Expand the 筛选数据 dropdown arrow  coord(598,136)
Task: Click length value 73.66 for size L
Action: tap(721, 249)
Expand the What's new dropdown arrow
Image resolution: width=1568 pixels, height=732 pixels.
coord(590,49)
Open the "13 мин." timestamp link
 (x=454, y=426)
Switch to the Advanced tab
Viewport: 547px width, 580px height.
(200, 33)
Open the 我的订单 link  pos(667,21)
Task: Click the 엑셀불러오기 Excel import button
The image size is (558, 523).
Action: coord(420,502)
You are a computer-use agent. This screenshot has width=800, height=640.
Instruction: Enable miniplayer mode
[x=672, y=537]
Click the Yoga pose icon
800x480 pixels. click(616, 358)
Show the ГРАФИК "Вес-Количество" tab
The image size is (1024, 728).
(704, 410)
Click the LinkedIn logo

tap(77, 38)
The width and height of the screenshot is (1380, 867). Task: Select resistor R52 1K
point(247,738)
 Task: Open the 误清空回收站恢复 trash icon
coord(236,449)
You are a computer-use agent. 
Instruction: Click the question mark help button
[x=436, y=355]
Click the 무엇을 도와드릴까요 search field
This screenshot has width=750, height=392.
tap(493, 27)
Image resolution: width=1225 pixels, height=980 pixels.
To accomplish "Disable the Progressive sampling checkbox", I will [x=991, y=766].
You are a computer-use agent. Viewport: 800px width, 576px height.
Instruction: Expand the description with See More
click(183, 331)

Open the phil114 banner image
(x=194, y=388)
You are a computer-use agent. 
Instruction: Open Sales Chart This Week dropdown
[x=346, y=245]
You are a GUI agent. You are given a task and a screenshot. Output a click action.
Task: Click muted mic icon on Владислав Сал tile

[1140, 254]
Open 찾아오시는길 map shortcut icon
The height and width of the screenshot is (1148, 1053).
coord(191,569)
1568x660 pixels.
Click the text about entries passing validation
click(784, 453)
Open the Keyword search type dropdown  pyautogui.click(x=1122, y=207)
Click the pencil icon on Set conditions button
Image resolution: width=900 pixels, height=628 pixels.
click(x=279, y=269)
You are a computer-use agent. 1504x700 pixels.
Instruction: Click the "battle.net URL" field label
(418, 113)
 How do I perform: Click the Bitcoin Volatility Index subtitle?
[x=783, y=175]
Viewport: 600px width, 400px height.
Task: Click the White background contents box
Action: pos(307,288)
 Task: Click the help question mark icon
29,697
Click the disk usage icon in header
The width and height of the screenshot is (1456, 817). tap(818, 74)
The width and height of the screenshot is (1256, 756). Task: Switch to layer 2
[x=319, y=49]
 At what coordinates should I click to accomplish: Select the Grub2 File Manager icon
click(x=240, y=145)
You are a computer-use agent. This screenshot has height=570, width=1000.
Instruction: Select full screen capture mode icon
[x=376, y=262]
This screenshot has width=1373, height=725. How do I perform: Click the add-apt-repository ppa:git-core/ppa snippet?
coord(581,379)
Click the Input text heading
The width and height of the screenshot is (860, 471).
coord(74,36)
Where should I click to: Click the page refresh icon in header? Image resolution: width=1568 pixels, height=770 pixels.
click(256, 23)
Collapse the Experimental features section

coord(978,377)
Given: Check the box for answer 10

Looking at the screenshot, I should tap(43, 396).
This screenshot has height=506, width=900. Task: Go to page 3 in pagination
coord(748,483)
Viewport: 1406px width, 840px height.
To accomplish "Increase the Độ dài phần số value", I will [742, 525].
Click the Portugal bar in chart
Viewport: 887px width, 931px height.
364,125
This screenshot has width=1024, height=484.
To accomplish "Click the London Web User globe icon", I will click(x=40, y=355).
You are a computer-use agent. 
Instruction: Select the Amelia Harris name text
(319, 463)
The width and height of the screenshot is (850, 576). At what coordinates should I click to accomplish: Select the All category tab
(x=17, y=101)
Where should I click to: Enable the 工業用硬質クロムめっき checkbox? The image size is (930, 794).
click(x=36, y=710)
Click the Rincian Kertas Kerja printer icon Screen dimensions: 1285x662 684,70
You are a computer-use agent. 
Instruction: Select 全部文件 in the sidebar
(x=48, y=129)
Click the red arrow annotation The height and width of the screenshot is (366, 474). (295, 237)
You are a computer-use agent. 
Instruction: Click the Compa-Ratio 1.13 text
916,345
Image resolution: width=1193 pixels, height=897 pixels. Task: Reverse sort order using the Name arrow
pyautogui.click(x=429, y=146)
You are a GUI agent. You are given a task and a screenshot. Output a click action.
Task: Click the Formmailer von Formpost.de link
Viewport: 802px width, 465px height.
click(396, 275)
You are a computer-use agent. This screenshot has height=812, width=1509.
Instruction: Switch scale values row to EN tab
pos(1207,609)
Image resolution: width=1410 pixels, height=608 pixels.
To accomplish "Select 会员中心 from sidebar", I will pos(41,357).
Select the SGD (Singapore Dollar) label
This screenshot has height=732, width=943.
====================
ASSIGNED TASK —
When you answer, output all of the material exactly as it appears above.

ANSWER SECTION —
Expand the 筛选数据 dropdown arrow  coord(598,136)
Task: Click length value 73.66 for size L
Action: tap(721, 249)
Expand the What's new dropdown arrow
Image resolution: width=1568 pixels, height=732 pixels.
coord(590,49)
Open the "13 мин." timestamp link
 (x=454, y=426)
Switch to the Advanced tab
Viewport: 547px width, 580px height.
(200, 33)
Open the 我的订单 link  pos(667,21)
Task: Click the 엑셀불러오기 Excel import button
The image size is (558, 523).
Action: coord(420,502)
You are a computer-use agent. This screenshot has width=800, height=640.
Instruction: Enable miniplayer mode
[x=672, y=537]
Click the Yoga pose icon
800x480 pixels. click(616, 358)
Show the ГРАФИК "Вес-Количество" tab
The image size is (1024, 728).
(704, 410)
Click the LinkedIn logo

tap(77, 38)
The width and height of the screenshot is (1380, 867). Task: Select resistor R52 1K
point(247,738)
 Task: Open the 误清空回收站恢复 trash icon
coord(236,449)
You are a computer-use agent. 
Instruction: Click the question mark help button
[x=436, y=355]
Click the 무엇을 도와드릴까요 search field
This screenshot has width=750, height=392.
tap(493, 27)
Image resolution: width=1225 pixels, height=980 pixels.
To accomplish "Disable the Progressive sampling checkbox", I will [x=991, y=766].
You are a computer-use agent. Viewport: 800px width, 576px height.
Instruction: Expand the description with See More
click(183, 331)

Open the phil114 banner image
(x=194, y=388)
You are a computer-use agent. 
Instruction: Open Sales Chart This Week dropdown
[x=346, y=245]
You are a GUI agent. You are given a task and a screenshot. Output a click action.
Task: Click muted mic icon on Владислав Сал tile

[1140, 254]
Open 찾아오시는길 map shortcut icon
The height and width of the screenshot is (1148, 1053).
coord(191,569)
1568x660 pixels.
Click the text about entries passing validation
click(784, 453)
Open the Keyword search type dropdown  pyautogui.click(x=1122, y=207)
Click the pencil icon on Set conditions button
Image resolution: width=900 pixels, height=628 pixels.
click(x=279, y=269)
You are a computer-use agent. 1504x700 pixels.
Instruction: Click the "battle.net URL" field label
(418, 113)
 How do I perform: Click the Bitcoin Volatility Index subtitle?
[x=783, y=175]
Viewport: 600px width, 400px height.
Task: Click the White background contents box
Action: pos(307,288)
 Task: Click the help question mark icon
29,697
Click the disk usage icon in header
The width and height of the screenshot is (1456, 817). tap(818, 74)
The width and height of the screenshot is (1256, 756). Task: Switch to layer 2
[x=319, y=49]
 At what coordinates should I click to accomplish: Select the Grub2 File Manager icon
click(x=240, y=145)
You are a computer-use agent. This screenshot has height=570, width=1000.
Instruction: Select full screen capture mode icon
[x=376, y=262]
This screenshot has width=1373, height=725. How do I perform: Click the add-apt-repository ppa:git-core/ppa snippet?
coord(581,379)
Click the Input text heading
The width and height of the screenshot is (860, 471).
coord(74,36)
Where should I click to: Click the page refresh icon in header? Image resolution: width=1568 pixels, height=770 pixels.
click(256, 23)
Collapse the Experimental features section

coord(978,377)
Given: Check the box for answer 10

Looking at the screenshot, I should tap(43, 396).
This screenshot has height=506, width=900. Task: Go to page 3 in pagination
coord(748,483)
Viewport: 1406px width, 840px height.
To accomplish "Increase the Độ dài phần số value", I will [742, 525].
Click the Portugal bar in chart
Viewport: 887px width, 931px height.
364,125
This screenshot has width=1024, height=484.
To accomplish "Click the London Web User globe icon", I will click(x=40, y=355).
You are a computer-use agent. 
Instruction: Select the Amelia Harris name text
(319, 463)
The width and height of the screenshot is (850, 576). At what coordinates should I click to accomplish: Select the All category tab
(x=17, y=101)
Where should I click to: Enable the 工業用硬質クロムめっき checkbox? The image size is (930, 794).
click(x=36, y=710)
Click the Rincian Kertas Kerja printer icon Screen dimensions: 1285x662 684,70
You are a computer-use agent. 
Instruction: Select 全部文件 in the sidebar
(x=48, y=129)
Click the red arrow annotation The height and width of the screenshot is (366, 474). (295, 237)
You are a computer-use agent. 
Instruction: Click the Compa-Ratio 1.13 text
916,345
Image resolution: width=1193 pixels, height=897 pixels. Task: Reverse sort order using the Name arrow
pyautogui.click(x=429, y=146)
You are a GUI agent. You are given a task and a screenshot. Output a click action.
Task: Click the Formmailer von Formpost.de link
Viewport: 802px width, 465px height.
click(396, 275)
You are a computer-use agent. This screenshot has height=812, width=1509.
Instruction: Switch scale values row to EN tab
pos(1207,609)
Image resolution: width=1410 pixels, height=608 pixels.
To accomplish "Select 会员中心 from sidebar", I will pos(41,357).
Select the SGD (Singapore Dollar) label
This screenshot has height=732, width=943.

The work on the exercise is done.